Part 2: Unity in Community: God's Building Project; Making Fools For Christ
In Chapter 3 of Paul's letter to the Christian community at Corinth, Paul is calling for unity in this diverse, divided community. He begins by having them take a good, hard look at themselves. He begins by calling them spiritual infants. Paul sees faith as developmental and these folks are in the beginning stage of faith. They are focusing on their flesh rather than on their spiritual nature. All of us are made up of flesh, but we are not to live as though our human nature is separate from God. Our flesh is the point of entry for sin. These folks were allowing their flesh or human nature to dominate their outlook and actions. Paul views their faith as immature because of their "jealousy and quarreling." They do not have a strong relationship with God. They are allowing their fleshiness to dominate their spiritualness. One can tell what a person's relationship with God is by looking at the way that person relates to others. And they were not doing a good job with others. They were fighting over who was the better leader: Paul or Apollos. We see fighting in churches today where people lose sight of who they belong to and what the purpose of the church is. Then people focus on themselves, become jealous, become controlling, protect their own turf, become back stabbers, cause trouble, fight, and/or if things don't go the way they like it "pack up their toys and go home!" This is spiritually immature behavior. A spiritually mature Christian will work for unity and peace. They will nurture and respect each other and work toward finding solutions.
Next Paul tries to get them to focus on what the church is: God's building project by using three metaphors: 1) God's Field; 2) God's Building; 3) God's Temple. 1) God's Field: Those who are in agriculture know that it takes many hands to produce crops. Some will be the planters. Others will take care of the field. While others will reap the harvest. Paul is trying to get the Corinth church to see that each leader has a role. There is not a jealous bone in Paul against Apollos. He and Apollos each have their job in creating the church, but neither can grow it. Like a plant, only God can make it grow. 2) God's Building: Here Paul is comparing himself to a general contractor who is building on the foundation of Jesus Christ. Remember the hymn "The Church's One Foundation is Jesus Christ her Lord?" Paul sees the leaders of the church as the sub-contractors. If their work is "not up to code" or if they use inferior materials, the building will fail. Their leadership will be tested by God with fire. If it is built with the wrong materials, God will destroy it. The leaders will be punished as well, Paul states. Leaders of the church, we have an awesome responsibility to make sure that our own spirits are strong in the Lord, then we will have the "right" materials to build Christ's church. 3) God's temple: Paul uses the word "you" as being God's temple. Here the Greek word for you is plural, meaning "all of you." This is not referring to the individual, but to the gathered community. For Paul to be claiming them to be the holy dwelling place of God would have been a new concept. For the Greeks, temple was a place to worship Greek gods. For the Jews, God resided in the temple in Jerusalem. Now Paul is saying that the community of believers is the temple and they should be holy.

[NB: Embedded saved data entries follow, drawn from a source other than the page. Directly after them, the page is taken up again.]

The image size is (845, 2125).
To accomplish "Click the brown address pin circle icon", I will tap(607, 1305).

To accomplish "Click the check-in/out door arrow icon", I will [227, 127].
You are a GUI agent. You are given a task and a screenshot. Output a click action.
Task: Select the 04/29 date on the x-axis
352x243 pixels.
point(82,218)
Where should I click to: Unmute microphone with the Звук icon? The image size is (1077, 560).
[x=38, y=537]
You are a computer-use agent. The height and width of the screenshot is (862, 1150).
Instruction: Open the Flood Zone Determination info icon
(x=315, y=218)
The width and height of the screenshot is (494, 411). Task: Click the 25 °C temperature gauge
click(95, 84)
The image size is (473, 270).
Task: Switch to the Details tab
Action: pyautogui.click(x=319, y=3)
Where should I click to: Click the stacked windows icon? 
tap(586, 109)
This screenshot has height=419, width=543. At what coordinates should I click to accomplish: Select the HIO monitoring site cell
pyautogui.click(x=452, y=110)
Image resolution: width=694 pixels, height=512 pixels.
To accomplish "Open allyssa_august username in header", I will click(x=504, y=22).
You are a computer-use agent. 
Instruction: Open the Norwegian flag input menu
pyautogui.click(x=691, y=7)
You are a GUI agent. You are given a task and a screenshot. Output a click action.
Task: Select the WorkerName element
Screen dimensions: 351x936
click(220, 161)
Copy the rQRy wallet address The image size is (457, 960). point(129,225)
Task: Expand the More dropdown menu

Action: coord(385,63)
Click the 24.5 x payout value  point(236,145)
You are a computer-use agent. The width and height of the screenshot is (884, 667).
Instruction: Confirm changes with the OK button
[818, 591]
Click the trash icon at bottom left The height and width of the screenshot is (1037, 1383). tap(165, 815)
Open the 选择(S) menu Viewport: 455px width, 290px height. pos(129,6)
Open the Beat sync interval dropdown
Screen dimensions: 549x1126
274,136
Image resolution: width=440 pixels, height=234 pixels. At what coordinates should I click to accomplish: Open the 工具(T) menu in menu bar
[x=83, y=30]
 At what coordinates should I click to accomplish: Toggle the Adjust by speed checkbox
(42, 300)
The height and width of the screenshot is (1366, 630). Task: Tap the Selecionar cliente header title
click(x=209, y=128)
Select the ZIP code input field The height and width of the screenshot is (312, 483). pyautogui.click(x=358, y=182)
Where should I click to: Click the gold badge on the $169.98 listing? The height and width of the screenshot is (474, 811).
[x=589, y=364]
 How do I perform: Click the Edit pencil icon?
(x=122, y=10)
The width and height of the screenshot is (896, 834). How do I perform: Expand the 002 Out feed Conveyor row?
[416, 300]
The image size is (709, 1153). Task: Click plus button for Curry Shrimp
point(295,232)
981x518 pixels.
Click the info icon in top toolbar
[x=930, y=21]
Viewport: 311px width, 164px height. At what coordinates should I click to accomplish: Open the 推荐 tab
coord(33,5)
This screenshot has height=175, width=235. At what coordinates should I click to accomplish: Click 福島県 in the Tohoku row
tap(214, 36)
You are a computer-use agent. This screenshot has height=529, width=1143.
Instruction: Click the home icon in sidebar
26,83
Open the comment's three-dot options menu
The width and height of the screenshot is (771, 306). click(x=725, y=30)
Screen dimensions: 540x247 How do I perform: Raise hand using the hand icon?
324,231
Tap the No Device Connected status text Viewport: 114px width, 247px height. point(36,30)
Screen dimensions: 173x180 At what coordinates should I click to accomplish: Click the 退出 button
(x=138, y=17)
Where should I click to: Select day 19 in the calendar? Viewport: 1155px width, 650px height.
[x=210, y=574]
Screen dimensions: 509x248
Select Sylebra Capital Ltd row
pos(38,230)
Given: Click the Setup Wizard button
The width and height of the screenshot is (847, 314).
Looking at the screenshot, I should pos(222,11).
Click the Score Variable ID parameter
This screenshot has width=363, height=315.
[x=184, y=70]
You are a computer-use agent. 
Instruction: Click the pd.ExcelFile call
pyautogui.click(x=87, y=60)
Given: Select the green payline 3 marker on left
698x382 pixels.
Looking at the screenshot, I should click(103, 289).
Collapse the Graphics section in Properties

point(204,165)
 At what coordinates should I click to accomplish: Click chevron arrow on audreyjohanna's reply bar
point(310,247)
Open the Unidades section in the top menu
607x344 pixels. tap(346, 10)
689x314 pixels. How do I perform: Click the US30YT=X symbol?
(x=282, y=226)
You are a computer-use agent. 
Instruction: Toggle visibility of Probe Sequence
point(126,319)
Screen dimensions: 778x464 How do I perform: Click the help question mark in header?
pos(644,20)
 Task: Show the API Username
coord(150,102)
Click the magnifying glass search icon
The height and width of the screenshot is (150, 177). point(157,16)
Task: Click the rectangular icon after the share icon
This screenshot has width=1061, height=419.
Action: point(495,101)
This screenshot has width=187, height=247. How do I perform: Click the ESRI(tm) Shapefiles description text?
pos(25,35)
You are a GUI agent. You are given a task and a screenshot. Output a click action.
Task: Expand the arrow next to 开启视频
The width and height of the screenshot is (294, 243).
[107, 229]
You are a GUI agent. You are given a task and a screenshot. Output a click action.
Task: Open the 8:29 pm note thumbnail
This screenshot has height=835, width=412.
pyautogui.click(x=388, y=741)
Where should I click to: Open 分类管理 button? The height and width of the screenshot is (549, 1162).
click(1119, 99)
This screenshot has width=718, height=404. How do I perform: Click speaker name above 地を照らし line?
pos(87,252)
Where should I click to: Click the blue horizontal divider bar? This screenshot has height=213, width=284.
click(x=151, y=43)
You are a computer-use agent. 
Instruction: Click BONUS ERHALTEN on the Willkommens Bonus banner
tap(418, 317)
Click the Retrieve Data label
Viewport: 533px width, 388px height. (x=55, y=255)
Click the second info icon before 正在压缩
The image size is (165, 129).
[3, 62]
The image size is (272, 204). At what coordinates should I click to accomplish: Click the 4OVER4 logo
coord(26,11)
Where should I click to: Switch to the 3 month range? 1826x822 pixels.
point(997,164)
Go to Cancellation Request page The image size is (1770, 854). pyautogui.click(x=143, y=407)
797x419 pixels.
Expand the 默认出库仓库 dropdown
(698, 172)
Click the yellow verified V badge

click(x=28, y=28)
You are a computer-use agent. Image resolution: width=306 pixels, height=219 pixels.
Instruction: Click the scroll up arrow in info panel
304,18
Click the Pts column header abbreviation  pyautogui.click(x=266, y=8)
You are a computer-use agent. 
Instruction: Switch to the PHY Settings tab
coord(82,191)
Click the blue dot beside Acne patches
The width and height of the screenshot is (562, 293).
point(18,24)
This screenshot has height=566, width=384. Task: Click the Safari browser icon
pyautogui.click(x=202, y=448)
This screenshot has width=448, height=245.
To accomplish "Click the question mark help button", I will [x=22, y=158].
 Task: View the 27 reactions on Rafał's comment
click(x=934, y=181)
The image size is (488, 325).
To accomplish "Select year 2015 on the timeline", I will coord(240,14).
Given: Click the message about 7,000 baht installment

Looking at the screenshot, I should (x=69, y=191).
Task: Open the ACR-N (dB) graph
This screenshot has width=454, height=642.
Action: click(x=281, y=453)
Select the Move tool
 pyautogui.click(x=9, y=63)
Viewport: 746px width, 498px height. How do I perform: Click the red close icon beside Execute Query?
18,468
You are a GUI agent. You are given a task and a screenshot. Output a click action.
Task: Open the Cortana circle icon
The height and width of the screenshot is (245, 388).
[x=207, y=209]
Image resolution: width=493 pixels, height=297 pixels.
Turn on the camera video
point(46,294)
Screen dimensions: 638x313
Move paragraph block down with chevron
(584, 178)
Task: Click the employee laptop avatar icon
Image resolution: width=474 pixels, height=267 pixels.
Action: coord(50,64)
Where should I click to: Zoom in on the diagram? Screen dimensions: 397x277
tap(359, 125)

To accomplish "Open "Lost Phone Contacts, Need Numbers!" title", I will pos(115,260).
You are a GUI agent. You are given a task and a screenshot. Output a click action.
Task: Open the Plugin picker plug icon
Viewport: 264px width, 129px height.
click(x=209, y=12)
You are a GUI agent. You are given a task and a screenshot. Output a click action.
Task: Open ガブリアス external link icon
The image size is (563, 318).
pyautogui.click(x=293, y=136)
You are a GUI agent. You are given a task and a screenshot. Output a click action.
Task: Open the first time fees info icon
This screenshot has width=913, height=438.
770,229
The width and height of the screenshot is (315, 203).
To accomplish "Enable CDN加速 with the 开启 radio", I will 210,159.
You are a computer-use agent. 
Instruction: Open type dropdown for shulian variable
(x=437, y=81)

because God resides with them. So those who work at splitting the community are offending God and defiling God's holiness. Paul goes as far to say that God will destroy them. With God's building project, God chooses to be present in the world through the community of faith to build eternal relationships with everyone in the world. Those as part of the community of faith are instruments used by God. In everything we do are to be about showing God's presence to the world through serving others with actions and words. We are not to be pitting one leader, one idea, one theology, or one way of doing things against another, but all striving to do God's will.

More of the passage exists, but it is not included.